* **What to do**:
Output the span of lines from the one that contains "Given: Open the Team Store shopping bag tab" through the end of the records, inclusive, exactly as written and free of pictures.

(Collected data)
====
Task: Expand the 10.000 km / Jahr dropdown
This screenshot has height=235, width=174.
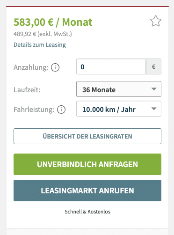Action: tap(119, 109)
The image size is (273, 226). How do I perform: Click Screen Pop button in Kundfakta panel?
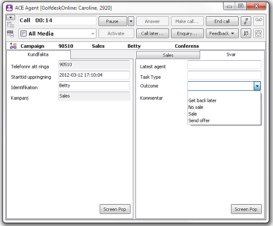point(115,209)
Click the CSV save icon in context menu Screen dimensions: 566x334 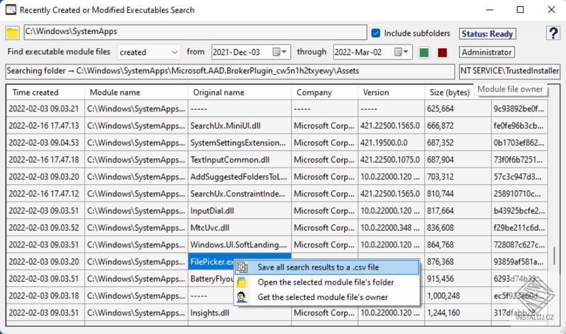[x=242, y=267]
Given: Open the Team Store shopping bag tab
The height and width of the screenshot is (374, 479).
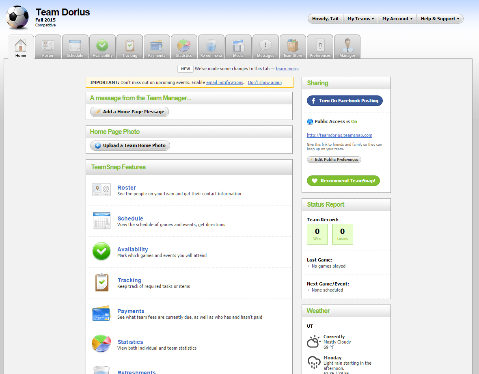Looking at the screenshot, I should click(x=293, y=47).
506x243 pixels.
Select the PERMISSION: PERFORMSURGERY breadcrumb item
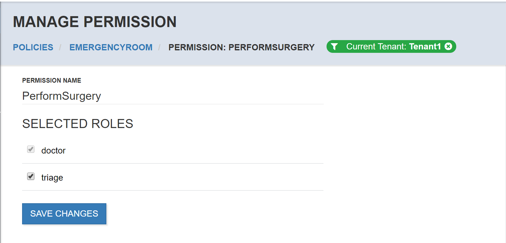pyautogui.click(x=242, y=47)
====
* **The answer**:
Given: Open the Team Store shopping bag tab
The height and width of the screenshot is (374, 479).
Looking at the screenshot, I should click(x=293, y=47).
506x243 pixels.
Select the PERMISSION: PERFORMSURGERY breadcrumb item
pyautogui.click(x=242, y=47)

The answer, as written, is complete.